§ **Given data**:
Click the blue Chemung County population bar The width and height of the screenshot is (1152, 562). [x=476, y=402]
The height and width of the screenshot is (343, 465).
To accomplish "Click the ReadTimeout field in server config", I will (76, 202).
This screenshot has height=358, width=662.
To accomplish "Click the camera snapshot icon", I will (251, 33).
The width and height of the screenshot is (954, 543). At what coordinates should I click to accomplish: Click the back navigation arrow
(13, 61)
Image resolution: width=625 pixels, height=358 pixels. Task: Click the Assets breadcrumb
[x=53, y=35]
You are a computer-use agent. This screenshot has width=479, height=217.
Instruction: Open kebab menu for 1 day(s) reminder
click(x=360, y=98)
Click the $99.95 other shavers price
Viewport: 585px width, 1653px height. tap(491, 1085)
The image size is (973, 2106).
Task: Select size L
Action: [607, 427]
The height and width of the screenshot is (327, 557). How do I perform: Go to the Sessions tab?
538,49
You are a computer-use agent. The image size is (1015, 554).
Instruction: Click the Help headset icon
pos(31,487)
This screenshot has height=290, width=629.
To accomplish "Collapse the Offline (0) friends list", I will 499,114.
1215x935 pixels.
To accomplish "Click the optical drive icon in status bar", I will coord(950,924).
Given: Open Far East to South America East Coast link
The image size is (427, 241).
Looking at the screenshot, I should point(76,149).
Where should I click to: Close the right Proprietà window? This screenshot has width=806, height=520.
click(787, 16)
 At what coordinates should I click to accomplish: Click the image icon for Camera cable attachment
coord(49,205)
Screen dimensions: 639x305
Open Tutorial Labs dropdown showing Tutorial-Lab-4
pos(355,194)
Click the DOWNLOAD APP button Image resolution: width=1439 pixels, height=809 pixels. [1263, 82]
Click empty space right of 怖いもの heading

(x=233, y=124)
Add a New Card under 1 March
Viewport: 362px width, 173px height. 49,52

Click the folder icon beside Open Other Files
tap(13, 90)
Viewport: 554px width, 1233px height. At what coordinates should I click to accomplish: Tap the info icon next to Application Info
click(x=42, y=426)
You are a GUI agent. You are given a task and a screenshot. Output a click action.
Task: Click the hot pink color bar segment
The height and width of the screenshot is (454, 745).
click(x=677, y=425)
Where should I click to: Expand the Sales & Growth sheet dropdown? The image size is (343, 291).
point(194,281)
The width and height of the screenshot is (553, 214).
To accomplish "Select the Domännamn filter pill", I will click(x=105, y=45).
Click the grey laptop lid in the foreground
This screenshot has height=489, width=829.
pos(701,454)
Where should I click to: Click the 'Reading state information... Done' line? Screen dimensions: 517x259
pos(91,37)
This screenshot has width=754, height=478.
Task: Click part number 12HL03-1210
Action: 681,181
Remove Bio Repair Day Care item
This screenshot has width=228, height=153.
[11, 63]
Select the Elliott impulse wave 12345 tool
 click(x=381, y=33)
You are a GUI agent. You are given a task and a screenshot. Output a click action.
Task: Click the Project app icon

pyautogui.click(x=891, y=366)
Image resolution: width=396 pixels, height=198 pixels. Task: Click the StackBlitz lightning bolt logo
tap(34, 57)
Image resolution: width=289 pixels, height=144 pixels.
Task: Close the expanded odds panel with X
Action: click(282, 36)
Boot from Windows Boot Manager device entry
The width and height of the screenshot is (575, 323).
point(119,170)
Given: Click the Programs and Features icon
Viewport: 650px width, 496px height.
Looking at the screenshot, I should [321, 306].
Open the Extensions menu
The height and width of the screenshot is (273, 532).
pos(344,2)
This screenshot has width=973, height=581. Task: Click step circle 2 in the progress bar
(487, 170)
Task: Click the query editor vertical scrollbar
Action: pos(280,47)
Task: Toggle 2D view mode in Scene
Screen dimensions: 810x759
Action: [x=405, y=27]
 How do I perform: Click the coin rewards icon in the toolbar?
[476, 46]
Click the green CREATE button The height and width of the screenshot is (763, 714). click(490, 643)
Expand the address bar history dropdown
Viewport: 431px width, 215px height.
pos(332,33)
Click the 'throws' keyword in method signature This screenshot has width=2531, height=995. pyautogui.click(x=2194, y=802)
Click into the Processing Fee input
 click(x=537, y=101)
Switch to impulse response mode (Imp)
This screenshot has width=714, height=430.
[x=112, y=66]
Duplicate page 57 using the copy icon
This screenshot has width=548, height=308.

§ **Work order**: What's wanted is a faithful copy of each entry above.

§ **Exercise result**:
Click the blue Chemung County population bar The width and height of the screenshot is (1152, 562). [x=476, y=402]
The height and width of the screenshot is (343, 465).
To accomplish "Click the ReadTimeout field in server config", I will (76, 202).
This screenshot has height=358, width=662.
To accomplish "Click the camera snapshot icon", I will (251, 33).
The width and height of the screenshot is (954, 543). At what coordinates should I click to accomplish: Click the back navigation arrow
(13, 61)
Image resolution: width=625 pixels, height=358 pixels. Task: Click the Assets breadcrumb
[x=53, y=35]
You are a computer-use agent. This screenshot has width=479, height=217.
Instruction: Open kebab menu for 1 day(s) reminder
click(x=360, y=98)
Click the $99.95 other shavers price
Viewport: 585px width, 1653px height. tap(491, 1085)
The image size is (973, 2106).
Task: Select size L
Action: [607, 427]
The height and width of the screenshot is (327, 557). How do I perform: Go to the Sessions tab?
538,49
You are a computer-use agent. The image size is (1015, 554).
Instruction: Click the Help headset icon
pos(31,487)
This screenshot has height=290, width=629.
To accomplish "Collapse the Offline (0) friends list", I will 499,114.
1215x935 pixels.
To accomplish "Click the optical drive icon in status bar", I will coord(950,924).
Given: Open Far East to South America East Coast link
The image size is (427, 241).
Looking at the screenshot, I should point(76,149).
Where should I click to: Close the right Proprietà window? This screenshot has width=806, height=520.
click(787, 16)
 At what coordinates should I click to accomplish: Click the image icon for Camera cable attachment
coord(49,205)
Screen dimensions: 639x305
Open Tutorial Labs dropdown showing Tutorial-Lab-4
pos(355,194)
Click the DOWNLOAD APP button Image resolution: width=1439 pixels, height=809 pixels. [1263, 82]
Click empty space right of 怖いもの heading

(x=233, y=124)
Add a New Card under 1 March
Viewport: 362px width, 173px height. 49,52

Click the folder icon beside Open Other Files
tap(13, 90)
Viewport: 554px width, 1233px height. At what coordinates should I click to accomplish: Tap the info icon next to Application Info
click(x=42, y=426)
You are a GUI agent. You are given a task and a screenshot. Output a click action.
Task: Click the hot pink color bar segment
The height and width of the screenshot is (454, 745).
click(x=677, y=425)
Where should I click to: Expand the Sales & Growth sheet dropdown? The image size is (343, 291).
point(194,281)
The width and height of the screenshot is (553, 214).
To accomplish "Select the Domännamn filter pill", I will click(x=105, y=45).
Click the grey laptop lid in the foreground
This screenshot has height=489, width=829.
pos(701,454)
Where should I click to: Click the 'Reading state information... Done' line? Screen dimensions: 517x259
pos(91,37)
This screenshot has width=754, height=478.
Task: Click part number 12HL03-1210
Action: 681,181
Remove Bio Repair Day Care item
This screenshot has width=228, height=153.
[11, 63]
Select the Elliott impulse wave 12345 tool
 click(x=381, y=33)
You are a GUI agent. You are given a task and a screenshot. Output a click action.
Task: Click the Project app icon

pyautogui.click(x=891, y=366)
Image resolution: width=396 pixels, height=198 pixels. Task: Click the StackBlitz lightning bolt logo
tap(34, 57)
Image resolution: width=289 pixels, height=144 pixels.
Task: Close the expanded odds panel with X
Action: click(282, 36)
Boot from Windows Boot Manager device entry
The width and height of the screenshot is (575, 323).
point(119,170)
Given: Click the Programs and Features icon
Viewport: 650px width, 496px height.
Looking at the screenshot, I should [321, 306].
Open the Extensions menu
The height and width of the screenshot is (273, 532).
pos(344,2)
This screenshot has width=973, height=581. Task: Click step circle 2 in the progress bar
(487, 170)
Task: Click the query editor vertical scrollbar
Action: pos(280,47)
Task: Toggle 2D view mode in Scene
Screen dimensions: 810x759
Action: [x=405, y=27]
 How do I perform: Click the coin rewards icon in the toolbar?
[476, 46]
Click the green CREATE button The height and width of the screenshot is (763, 714). click(490, 643)
Expand the address bar history dropdown
Viewport: 431px width, 215px height.
pos(332,33)
Click the 'throws' keyword in method signature This screenshot has width=2531, height=995. pyautogui.click(x=2194, y=802)
Click into the Processing Fee input
 click(x=537, y=101)
Switch to impulse response mode (Imp)
This screenshot has width=714, height=430.
[x=112, y=66]
Duplicate page 57 using the copy icon
This screenshot has width=548, height=308.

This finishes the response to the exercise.